Annabelle Rutledge of the conservative Christian group Concerned Women for America came to Sen. Susan Collins’s (R-ME) office Friday to tell her story of sexual assault in the hours before the key Senator announced her decision with regard to Judge Brett Kavanaugh’s confirmation.
Also present in Collins’ office were anti-Kavanaugh protesters there to tell their own stories and urge Collins — in vain it would later prove — not to vote against Judge Kavanaugh.
“This story isn’t only for a certain set of people,” Rutledge said to an anti-Kavanaugh activist. “It’s not only for progressives, it’s not only for Democrats, it’s for every single person. I’d like to join my voice and share my story and I am here today obviously in support of Judge Kavanaugh.”
“I am a woman. I also have been sexually assaulted,” Rutledge, who wore a Women for Kavanaugh shirt, explained. “And I care about each one of you guys, and I say that from the bottom of my heart, but I also know something else.

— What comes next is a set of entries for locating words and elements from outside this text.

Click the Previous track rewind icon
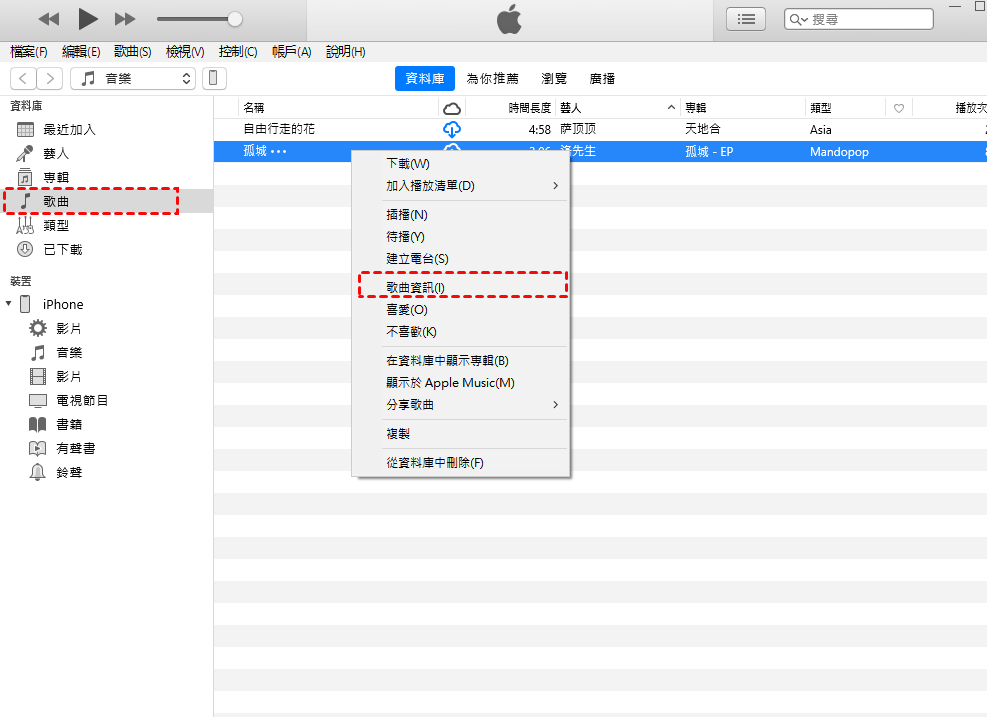This screenshot has width=987, height=717. coord(49,19)
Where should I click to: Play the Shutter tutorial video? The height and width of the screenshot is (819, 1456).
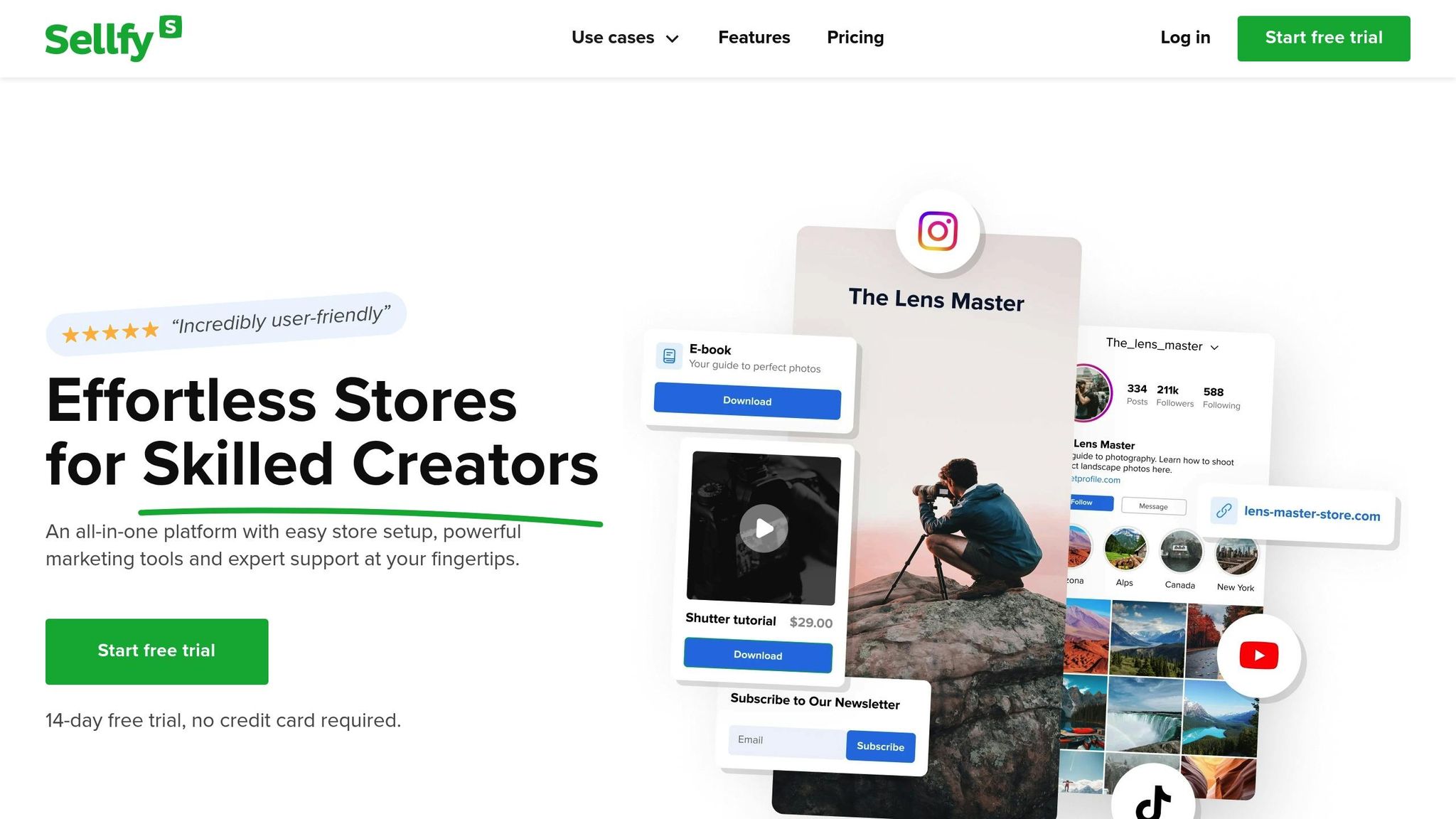tap(764, 528)
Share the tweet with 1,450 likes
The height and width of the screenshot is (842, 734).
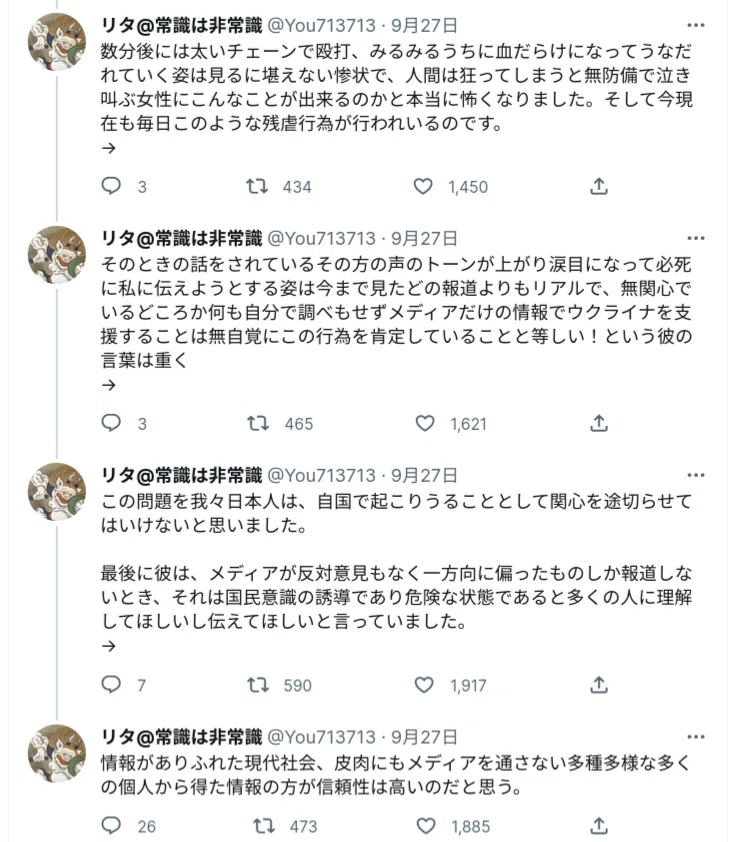click(x=599, y=186)
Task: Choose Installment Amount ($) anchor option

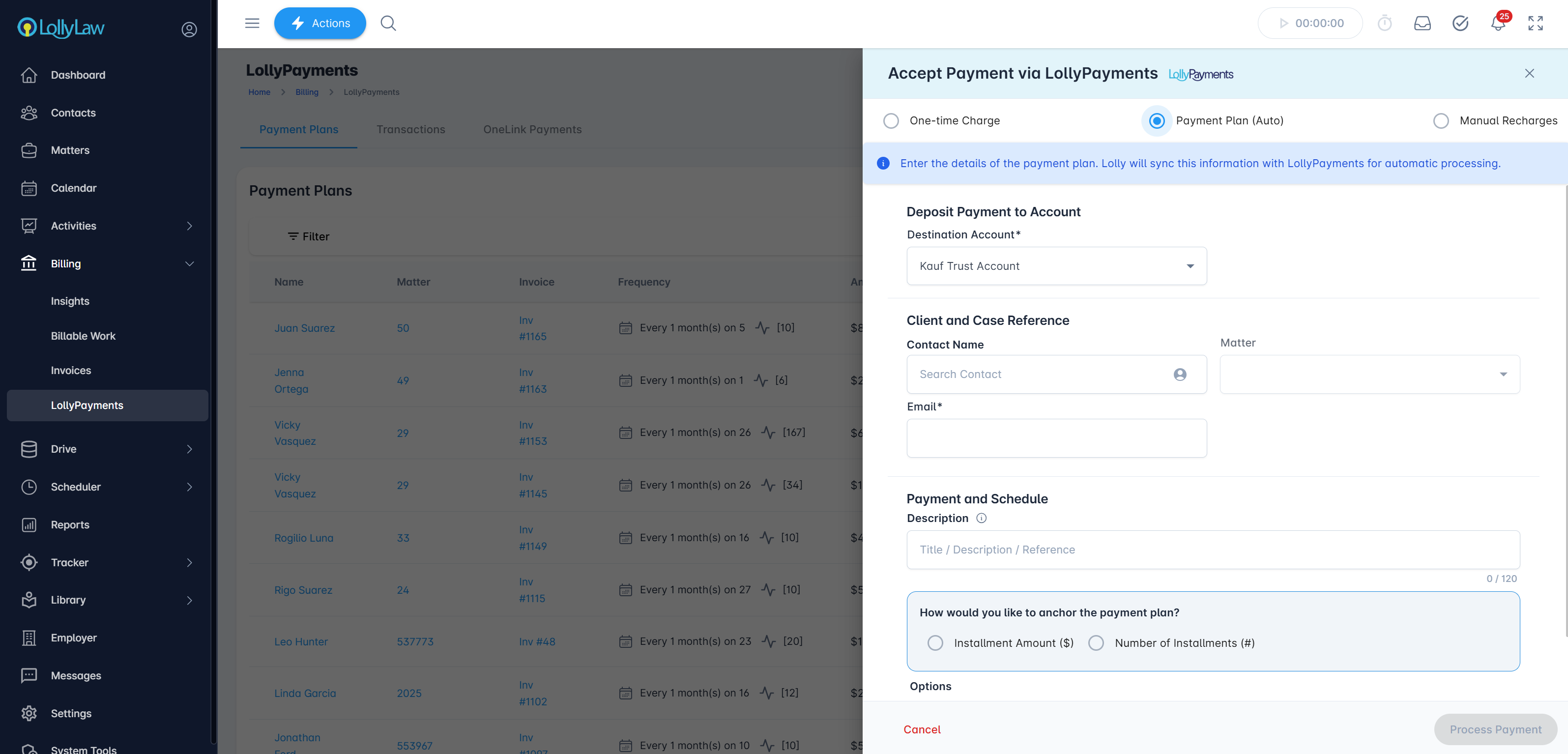Action: (935, 642)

And that’s that we can’t take the pain that we have from each of these experiences and put it on one man.”
Rutledge rejected the anti-Kavanaugh protesters’ notion that voting for Kavanaugh after he had been accused of misconduct was a vote against all victims of sex crime. “That’s just not true. You can’t take the face of the people who have hurt you and put it on one–,” Rutledge began, at which point an anti-Kavanaugh woman raised her hand and said, “I’m just gonna stop you right there.”
As Rutledge spoke her peace, supporting Judge Kavanaugh, other protesters interjected, “he’s a criminal,” “he’s disgusting,” and “he’s a liar!”
“Excuse me, I’m a woman, but I’m also a sister. I’m a daughter. I am a niece. I am a sister to four brothers. I am an aunt to three nephews. And it is extremely terrifying to me that one day someone could have a woman come and accuse them of something–,” Rutledge began to explain.
“Not just one,” “it’s not just one woman,” “they won’t let them investigate,” and “it’s a sham,” the protesters shouted in response.